EFFECTIVE DATE: Final approval of Pennsylvania's UST program shall be 
effective on September 11, 2003.

FOR FURTHER INFORMATION CONTACT: Carletta Parlin, Mailcode 3WC21, RCRA 
State Programs Branch, U.S. EPA Region III, 1650 Arch Street, 
Philadelphia, Pennsylvania 19103-2029, telephone number (215) 814-3380.

SUPPLEMENTARY INFORMATION:

A. Background

    Section 9004 of the Resource Conservation and Recovery Act (RCRA), 
42 U.S.C. 6991c, authorizes EPA to approve state underground storage 
tank programs to operate in lieu of the Federal UST program. EPA may 
approve a state program if the Agency finds pursuant to RCRA section 
9004(b), 42 U.S.C. 6991c(b), that the state's program is ``no less 
stringent'' than the Federal program in all seven elements set forth at 
RCRA section 9004(a) (1) through (7), 42 U.S.C. 6991c(a)(1) through 
(7), meets the notification requirements of RCRA section 9004(a)(8), 42 
U.S.C. 6991c(a)(8), and also provides for adequate enforcement of 
compliance with UST standards in accordance with RCRA section 9004(a), 
42 U.S.C. 6991c(a).
    On November 25, 2002, Pennsylvania submitted to EPA a complete 
program application, in accordance with 40 CFR part 281, seeking 
authorization of its UST program. On January 3, 2003, EPA published a 
proposed rule announcing its tentative determination to approve 
Pennsylvania's UST program. EPA announced that the proposed rule was 
subject to a thirty-day public comment period. The public comment 
period ended on February 13, 2003. Further, EPA stated that if it 
received adverse comments on its intent to authorize Pennsylvania's UST 
program, it would subsequently publish a final determination responding 
to such comments and announce its final decision as to whether or not 
to authorize Pennsylvania's program. EPA received adverse written 
comments during the public comment period. Today's action responds to 
those

[[Page 53521]]

adverse public comments EPA received and announces EPA's final 
determination to approve Pennsylvania's UST program.

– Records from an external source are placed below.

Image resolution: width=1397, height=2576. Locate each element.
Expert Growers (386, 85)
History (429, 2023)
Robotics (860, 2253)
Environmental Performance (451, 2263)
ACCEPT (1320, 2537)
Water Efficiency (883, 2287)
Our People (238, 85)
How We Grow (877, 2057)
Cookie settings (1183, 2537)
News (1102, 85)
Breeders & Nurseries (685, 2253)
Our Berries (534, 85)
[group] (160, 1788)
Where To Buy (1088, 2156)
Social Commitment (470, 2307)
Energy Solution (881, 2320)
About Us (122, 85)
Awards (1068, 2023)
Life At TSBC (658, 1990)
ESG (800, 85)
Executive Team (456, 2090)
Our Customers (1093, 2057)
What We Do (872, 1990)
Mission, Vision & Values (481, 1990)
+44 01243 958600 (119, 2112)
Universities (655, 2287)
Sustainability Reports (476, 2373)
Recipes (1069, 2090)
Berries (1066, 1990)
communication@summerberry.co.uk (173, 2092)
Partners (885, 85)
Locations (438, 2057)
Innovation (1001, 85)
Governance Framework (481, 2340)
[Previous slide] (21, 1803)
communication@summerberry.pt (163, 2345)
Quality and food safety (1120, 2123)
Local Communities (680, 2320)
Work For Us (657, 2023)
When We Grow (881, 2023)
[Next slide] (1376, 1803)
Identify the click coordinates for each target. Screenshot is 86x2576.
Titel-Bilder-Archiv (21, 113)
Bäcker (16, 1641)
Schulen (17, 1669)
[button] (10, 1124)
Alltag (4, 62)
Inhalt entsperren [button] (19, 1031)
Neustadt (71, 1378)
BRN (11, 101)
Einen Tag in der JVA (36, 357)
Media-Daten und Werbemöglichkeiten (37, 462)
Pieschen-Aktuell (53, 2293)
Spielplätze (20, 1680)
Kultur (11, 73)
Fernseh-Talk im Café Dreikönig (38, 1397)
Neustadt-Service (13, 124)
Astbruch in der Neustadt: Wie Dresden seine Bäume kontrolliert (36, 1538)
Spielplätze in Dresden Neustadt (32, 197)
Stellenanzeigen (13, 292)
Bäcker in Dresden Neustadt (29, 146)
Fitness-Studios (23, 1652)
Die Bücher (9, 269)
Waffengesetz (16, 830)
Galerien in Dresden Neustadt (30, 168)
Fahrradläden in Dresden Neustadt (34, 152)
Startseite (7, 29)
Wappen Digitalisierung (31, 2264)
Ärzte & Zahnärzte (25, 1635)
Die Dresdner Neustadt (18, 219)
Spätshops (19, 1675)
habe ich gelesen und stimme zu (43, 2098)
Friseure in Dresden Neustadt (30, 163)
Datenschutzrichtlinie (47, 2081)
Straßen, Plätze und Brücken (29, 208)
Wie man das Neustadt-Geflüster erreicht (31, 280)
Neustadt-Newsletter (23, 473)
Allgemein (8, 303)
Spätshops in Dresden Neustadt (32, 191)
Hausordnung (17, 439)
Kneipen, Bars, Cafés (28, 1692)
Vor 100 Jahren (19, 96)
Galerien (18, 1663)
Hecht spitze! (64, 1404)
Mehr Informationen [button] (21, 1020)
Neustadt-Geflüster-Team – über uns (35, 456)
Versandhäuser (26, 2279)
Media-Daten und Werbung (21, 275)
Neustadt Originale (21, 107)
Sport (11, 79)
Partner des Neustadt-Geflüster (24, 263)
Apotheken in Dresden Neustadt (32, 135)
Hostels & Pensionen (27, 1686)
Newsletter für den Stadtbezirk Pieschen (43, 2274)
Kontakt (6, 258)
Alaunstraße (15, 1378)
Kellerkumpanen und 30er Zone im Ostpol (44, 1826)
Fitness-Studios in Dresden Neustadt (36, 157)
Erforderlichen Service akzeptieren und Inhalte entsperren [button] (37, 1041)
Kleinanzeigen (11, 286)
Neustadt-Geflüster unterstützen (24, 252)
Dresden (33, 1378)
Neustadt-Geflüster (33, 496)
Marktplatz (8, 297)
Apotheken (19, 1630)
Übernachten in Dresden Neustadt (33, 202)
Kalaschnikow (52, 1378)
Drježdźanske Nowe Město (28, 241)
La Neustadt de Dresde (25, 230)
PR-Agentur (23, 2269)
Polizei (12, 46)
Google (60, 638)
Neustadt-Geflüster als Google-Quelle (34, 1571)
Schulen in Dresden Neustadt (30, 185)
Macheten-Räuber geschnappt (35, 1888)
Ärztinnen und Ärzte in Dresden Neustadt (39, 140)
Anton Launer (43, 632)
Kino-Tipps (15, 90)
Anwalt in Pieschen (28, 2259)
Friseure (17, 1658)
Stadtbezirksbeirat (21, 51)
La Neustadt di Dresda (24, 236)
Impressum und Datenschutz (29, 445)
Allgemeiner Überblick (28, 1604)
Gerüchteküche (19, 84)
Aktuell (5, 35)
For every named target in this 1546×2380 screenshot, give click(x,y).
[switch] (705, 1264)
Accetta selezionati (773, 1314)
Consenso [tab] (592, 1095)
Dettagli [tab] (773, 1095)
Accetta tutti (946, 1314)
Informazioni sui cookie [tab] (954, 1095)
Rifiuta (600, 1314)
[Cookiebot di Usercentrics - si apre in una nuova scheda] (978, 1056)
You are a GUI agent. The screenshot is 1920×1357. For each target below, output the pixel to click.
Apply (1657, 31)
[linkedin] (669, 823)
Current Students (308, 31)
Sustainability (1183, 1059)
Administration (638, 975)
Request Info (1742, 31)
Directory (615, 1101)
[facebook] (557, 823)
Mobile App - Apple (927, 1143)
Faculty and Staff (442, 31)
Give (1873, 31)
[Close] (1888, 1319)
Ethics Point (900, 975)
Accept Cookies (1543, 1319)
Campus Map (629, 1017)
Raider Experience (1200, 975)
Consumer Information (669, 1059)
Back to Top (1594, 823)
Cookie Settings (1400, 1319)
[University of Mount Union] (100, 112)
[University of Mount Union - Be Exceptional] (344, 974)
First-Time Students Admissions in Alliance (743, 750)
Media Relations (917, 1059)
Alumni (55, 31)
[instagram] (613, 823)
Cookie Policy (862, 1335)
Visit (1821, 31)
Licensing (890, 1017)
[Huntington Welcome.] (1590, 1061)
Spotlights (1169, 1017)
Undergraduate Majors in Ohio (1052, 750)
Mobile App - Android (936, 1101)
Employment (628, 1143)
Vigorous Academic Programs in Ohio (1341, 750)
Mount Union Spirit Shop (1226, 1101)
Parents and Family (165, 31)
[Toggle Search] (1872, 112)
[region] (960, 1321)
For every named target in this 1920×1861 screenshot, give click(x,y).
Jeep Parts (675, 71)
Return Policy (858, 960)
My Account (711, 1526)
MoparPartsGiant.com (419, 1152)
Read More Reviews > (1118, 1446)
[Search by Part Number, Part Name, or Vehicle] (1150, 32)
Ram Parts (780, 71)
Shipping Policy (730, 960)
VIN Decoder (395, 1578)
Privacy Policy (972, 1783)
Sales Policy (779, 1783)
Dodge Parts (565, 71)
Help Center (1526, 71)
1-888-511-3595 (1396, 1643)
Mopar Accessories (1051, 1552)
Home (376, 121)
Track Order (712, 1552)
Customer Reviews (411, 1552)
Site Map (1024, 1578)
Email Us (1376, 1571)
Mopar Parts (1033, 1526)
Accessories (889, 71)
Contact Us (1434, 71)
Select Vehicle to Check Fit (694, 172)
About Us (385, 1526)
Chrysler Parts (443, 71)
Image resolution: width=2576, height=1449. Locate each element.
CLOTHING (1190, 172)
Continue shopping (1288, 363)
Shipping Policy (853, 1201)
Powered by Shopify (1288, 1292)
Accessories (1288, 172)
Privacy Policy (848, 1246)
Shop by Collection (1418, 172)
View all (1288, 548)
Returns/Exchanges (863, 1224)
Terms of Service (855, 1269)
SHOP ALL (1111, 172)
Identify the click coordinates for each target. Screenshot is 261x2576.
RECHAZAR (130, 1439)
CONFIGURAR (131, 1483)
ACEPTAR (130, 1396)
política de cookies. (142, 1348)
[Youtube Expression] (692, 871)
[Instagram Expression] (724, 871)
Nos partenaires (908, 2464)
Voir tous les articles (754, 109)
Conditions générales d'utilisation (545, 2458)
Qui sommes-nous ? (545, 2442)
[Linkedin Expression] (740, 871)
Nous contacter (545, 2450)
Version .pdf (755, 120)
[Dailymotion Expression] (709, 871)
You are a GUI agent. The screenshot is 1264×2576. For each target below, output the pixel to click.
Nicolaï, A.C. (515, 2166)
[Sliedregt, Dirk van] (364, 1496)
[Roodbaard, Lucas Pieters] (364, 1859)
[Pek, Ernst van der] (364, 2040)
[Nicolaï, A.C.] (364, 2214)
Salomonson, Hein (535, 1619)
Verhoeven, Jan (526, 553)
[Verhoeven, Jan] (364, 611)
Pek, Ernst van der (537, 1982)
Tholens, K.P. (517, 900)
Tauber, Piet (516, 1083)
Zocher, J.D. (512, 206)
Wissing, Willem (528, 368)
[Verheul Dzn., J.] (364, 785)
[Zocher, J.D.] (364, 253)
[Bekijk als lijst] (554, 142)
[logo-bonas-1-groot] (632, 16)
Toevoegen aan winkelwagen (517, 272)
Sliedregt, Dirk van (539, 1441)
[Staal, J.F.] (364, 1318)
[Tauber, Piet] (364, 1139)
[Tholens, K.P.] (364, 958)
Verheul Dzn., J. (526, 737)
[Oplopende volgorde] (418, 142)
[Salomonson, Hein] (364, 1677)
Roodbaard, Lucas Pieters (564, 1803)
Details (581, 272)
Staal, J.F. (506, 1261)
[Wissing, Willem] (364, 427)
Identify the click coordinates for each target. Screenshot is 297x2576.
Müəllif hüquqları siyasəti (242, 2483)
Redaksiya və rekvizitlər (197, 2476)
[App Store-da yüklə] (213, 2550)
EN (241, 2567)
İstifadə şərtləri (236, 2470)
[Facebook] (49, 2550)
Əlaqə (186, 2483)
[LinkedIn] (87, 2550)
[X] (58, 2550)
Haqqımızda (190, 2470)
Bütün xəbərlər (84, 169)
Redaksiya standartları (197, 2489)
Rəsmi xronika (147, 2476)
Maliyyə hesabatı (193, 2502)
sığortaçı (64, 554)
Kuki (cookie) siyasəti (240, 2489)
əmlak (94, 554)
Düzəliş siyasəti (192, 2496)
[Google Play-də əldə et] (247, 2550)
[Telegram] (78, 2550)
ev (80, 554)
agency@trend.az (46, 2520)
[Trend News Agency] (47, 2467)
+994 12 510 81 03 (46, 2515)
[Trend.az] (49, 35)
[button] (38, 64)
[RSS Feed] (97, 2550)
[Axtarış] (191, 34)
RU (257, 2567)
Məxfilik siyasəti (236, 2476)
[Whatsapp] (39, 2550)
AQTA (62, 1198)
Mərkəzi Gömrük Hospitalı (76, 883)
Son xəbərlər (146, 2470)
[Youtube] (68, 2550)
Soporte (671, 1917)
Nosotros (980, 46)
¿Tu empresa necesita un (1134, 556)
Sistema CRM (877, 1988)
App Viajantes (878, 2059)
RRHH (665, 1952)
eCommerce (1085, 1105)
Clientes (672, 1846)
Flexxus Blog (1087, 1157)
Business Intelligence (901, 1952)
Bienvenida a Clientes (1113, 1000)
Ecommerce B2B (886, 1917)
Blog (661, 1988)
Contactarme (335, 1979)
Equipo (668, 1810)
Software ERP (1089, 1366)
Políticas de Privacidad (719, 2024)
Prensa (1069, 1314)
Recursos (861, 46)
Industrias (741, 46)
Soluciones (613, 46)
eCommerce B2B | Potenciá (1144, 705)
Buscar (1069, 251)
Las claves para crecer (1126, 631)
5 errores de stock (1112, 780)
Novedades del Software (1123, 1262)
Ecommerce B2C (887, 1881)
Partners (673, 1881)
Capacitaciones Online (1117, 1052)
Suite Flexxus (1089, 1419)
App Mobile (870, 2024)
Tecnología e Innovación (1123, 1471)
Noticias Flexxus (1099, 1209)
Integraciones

B. What Were the Comments and Responses to EPA's Proposal?

    Two parties submitted written comments regarding EPA's tentative 
approval of Pennsylvania's UST program during the 30-day public comment 
period. One party requested that EPA conduct a public hearing, but 
later withdrew that request. A third party submitted comments and 
requested a public hearing after the close of the comment period. EPA 
had already taken steps to cancel the tentatively scheduled public 
hearing and, as a result, no public hearing was held on EPA's tentative 
determination to approve Pennsylvania's UST Program. All three sets of 
comments EPA received questioned EPA's tentative decision to approve 
the Commonwealth of Pennsylvania's UST program asserting that 
Pennsylvania does not provide for adequate public participation.
    Collectively, the three parties submitting comments asserted that 
Pennsylvania's UST program has deficiencies in three areas: (1) Public 
notification of releases from USTs, (2) public participation in UST 
cleanup activities, and (3) public involvement in UST enforcement cases 
initiated by the Pennsylvania Department of Environmental Protection 
(PADEP). EPA's responses to each of these comments are set forth below. 
EPA has determined that none of the concerns raised warrants 
disapproval of Pennsylvania's UST program.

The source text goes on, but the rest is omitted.